=== Text block ===

Monday 9 January 2012

Chapter 9-Chapter 10
The death of Justine, we see how Frankenstein quickly changes the tense to forget what his creation had done to his family 'Justine's died; she rested'.
  • 'The blood flowed freely in my veins, but a weight of despair and remorse pressed on my heart'. Frankensteins worries become almost untangled, the heat has come of his shoulders and the intense atmosphere of Justine's trial. The use of personification emphasis the guilt and pain he truly feels.
  • Frankensteins character is shown again 'self-satisfaction'.
  • 'I was now free' questions the reader what is he free from? the past is always going to haunt him, Frankenstein is aware of the past coming back.
  • page 73- 'I was encompassed ...type of me' describes a reflection of himself the things he has done.
  • also on page 73 Shelly's use of pathetic fallacy after the Mountain and surrounding echos the mood of guilt and remorse, though its used throughout the novel.
  • the ending of chapter nine shows how Frankenstein has almost found peace with nature which he connects best with. 'sleep crept over me' suggests a new story of the past coming upon him. Or sleep can be seen as a world for him of unconscious desires which are repressed, in which his imaginations are achievable.
The natural world has effects on victor's mood: the beauty of nature enlightens his character. Though nature makes him joyful it also bring him the feelings of regret, guilt and shame. 'The rain depressed me; my old feeling recurred, and i was miserable'. The significance of the connection to nature is purely based upon the creation of the monster. The monster becomes a symbol of Victors madness in trying to emulate the natural forces of his creation.


We see how the monster becomes a verbal and emotional almost human like creature that communicates his past to victor, this gives Victor a fuller understanding of how his creation, now we see the intellect behind the creature. We see how the monster understands his position in the world, and the abandonment by Frankenstein he now seeks revenge. For the first time Frankenstein realises what he has actually made, the creature has needs and demands which are out of control. We see the natural side of the monster, one way in which the monster shows eloquence is similar to the novel Paradise Lost - when the monster tries to convince Victor to listen to his story. “remember, that I am thy creature: I ought to be thy Adam; but I am rather the fallen angel.” By comparing Victor to God, the monster heaps responsibility for his evil actions upon Victor, scolding him for his neglectful failure to provide a nourishing environment.

=== Extracted data ===
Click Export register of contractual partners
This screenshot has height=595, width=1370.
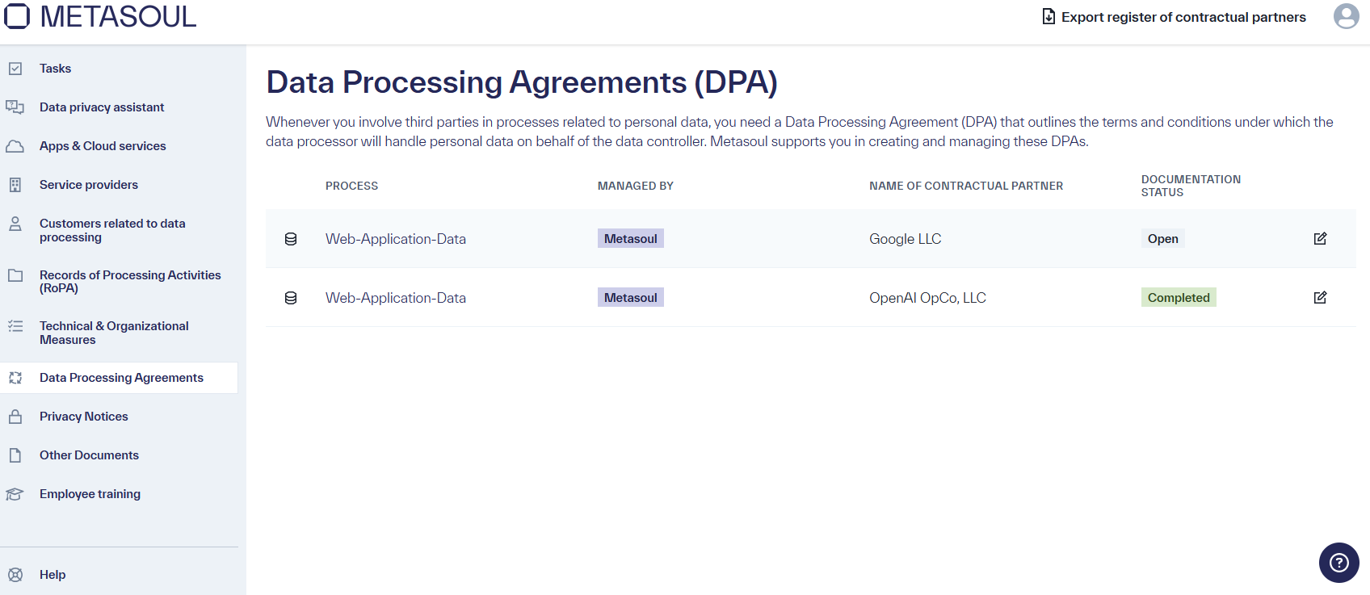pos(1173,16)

...

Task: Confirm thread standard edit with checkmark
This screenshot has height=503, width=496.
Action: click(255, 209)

=== Exercise directions ===
Extract the passage of the Frankenstein chapter notes starting at "Chapter 9-Chapter 10" and ending at "he has done.". The rows above aren't needed for this.

=== Solution for this exercise ===
Chapter 9-Chapter 10
The death of Justine, we see how Frankenstein quickly changes the tense to forget what his creation had done to his family 'Justine's died; she rested'.
  • 'The blood flowed freely in my veins, but a weight of despair and remorse pressed on my heart'. Frankensteins worries become almost untangled, the heat has come of his shoulders and the intense atmosphere of Justine's trial. The use of personification emphasis the guilt and pain he truly feels.
  • Frankensteins character is shown again 'self-satisfaction'.
  • 'I was now free' questions the reader what is he free from? the past is always going to haunt him, Frankenstein is aware of the past coming back.
  • page 73- 'I was encompassed ...type of me' describes a reflection of himself the things he has done.